Kartik Chandran ’95 reviews data with a colleague. Photo courtesy Albert Einstein College of Medicine

The team of researchers led by Kartik Chandran ’95, which managed to break open Ebola’s previously elusive mechanism for entering a cell, is continuing to work on antibody therapeutics for the virus.

Chandran, associate professor of microbiology and immunology at Albert Einstein College of Medicine, hopes to develop an anti-Ebola therapeutic within five to six years.

Since the outbreak of Ebola in Africa during the summer, he has been featured in The New York Times and other national media for his expert advice and commentary.

Read a recent CBS News article featuring commentary by Chandran

Chandran’s team is working in cooperation with a worldwide public-private consortium to develop inhibitors that target the two classes of Ebola host factors they helped discovercysteine cathepsin proteases and the viral receptor Niemann-Pick C1 (NPC1).

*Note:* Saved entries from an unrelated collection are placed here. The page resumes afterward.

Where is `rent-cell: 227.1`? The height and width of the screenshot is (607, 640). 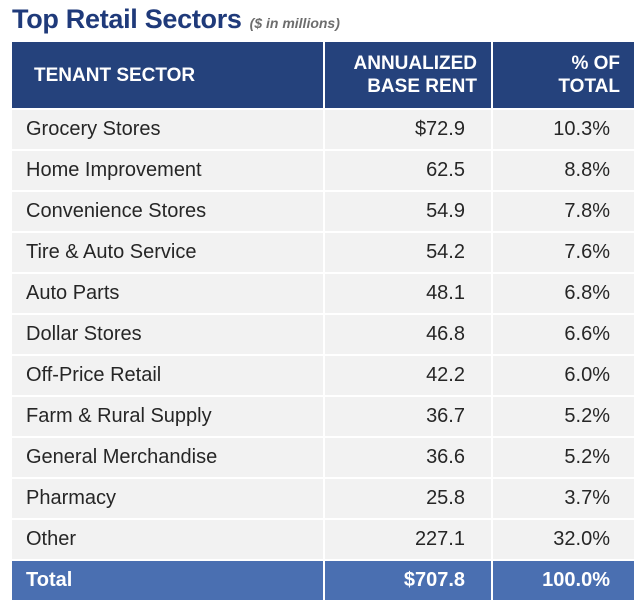 rent-cell: 227.1 is located at coordinates (409, 540).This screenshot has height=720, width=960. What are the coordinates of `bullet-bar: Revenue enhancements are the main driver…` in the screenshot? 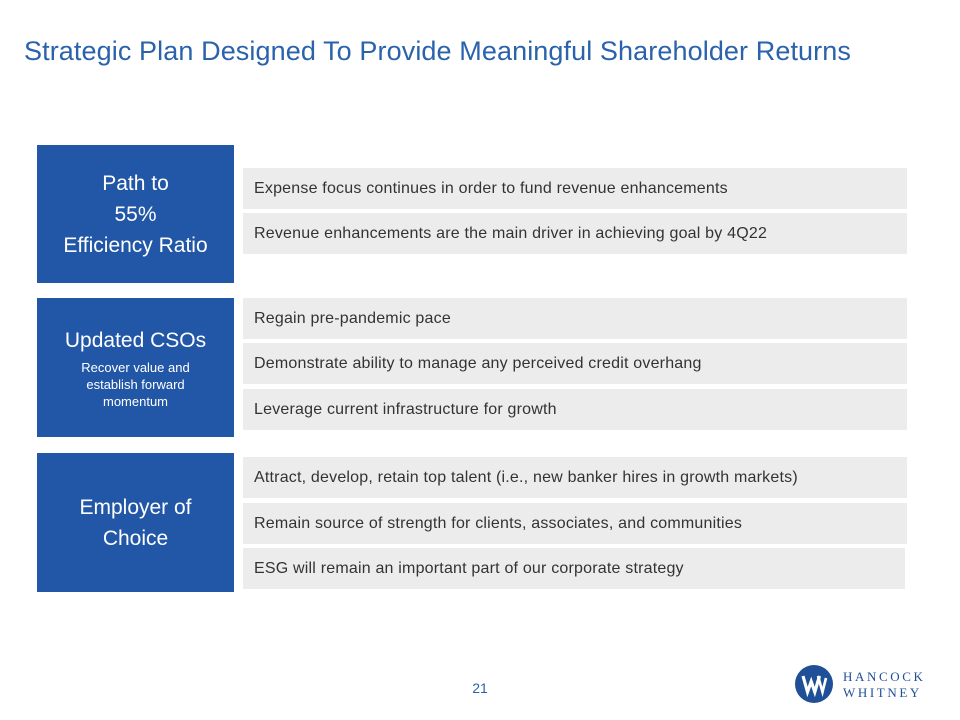 It's located at (575, 234).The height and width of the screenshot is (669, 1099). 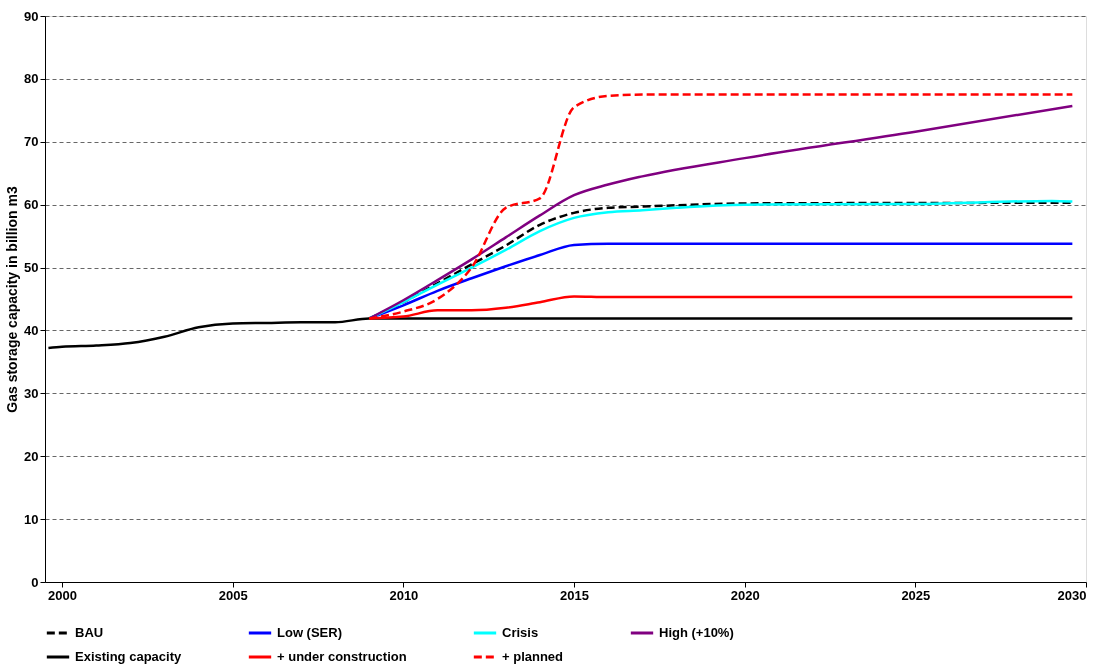 I want to click on x-tick-label: 2030, so click(x=1072, y=595).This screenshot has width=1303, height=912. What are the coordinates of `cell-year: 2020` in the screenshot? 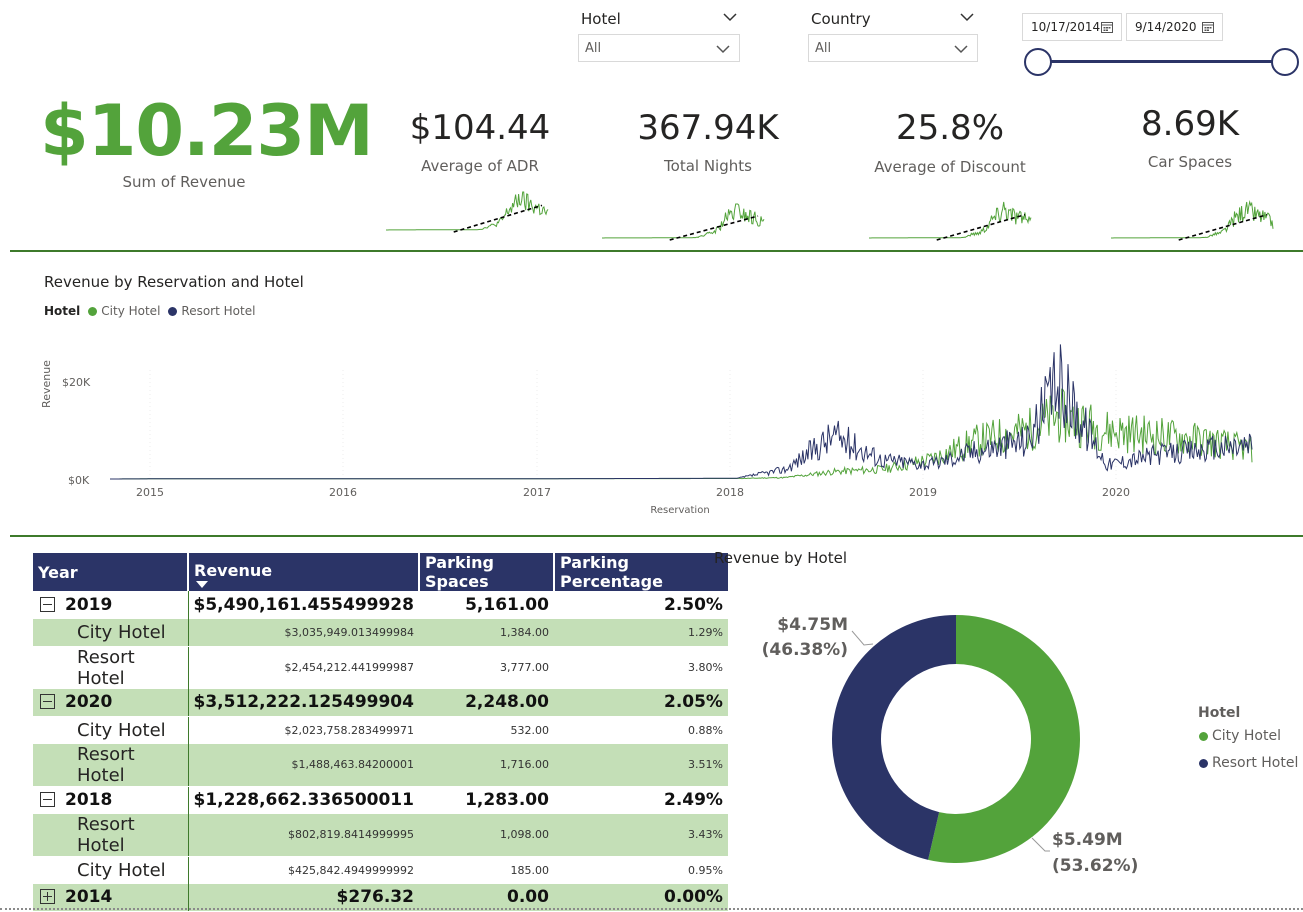 It's located at (111, 702).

“We have promising initial data on both fronts, and hope to run tests in monkeys soon, for protection against Ebola virus,” he says. “We are also working to develop antibody therapeutics against the virus and its relatives, such as Marburg virus. This is a systematic approach to find antibody cocktails like ZMapp, whose discoverers are a part of our international team.”

The discovery of how the virus enters a cell was first described in two articles by Chandran and his colleagues in Nature and also publicized by Reuters and other media. In addition, his lab received a $4.8 million grant from the National Institutes of Health in support of the research.

“Lafayette took a chance on a 17-year-old from India and that made everything possible for me,” says Chandran, a biochemistry graduate who holds a doctorate in biochemistry from University of Wisconsin.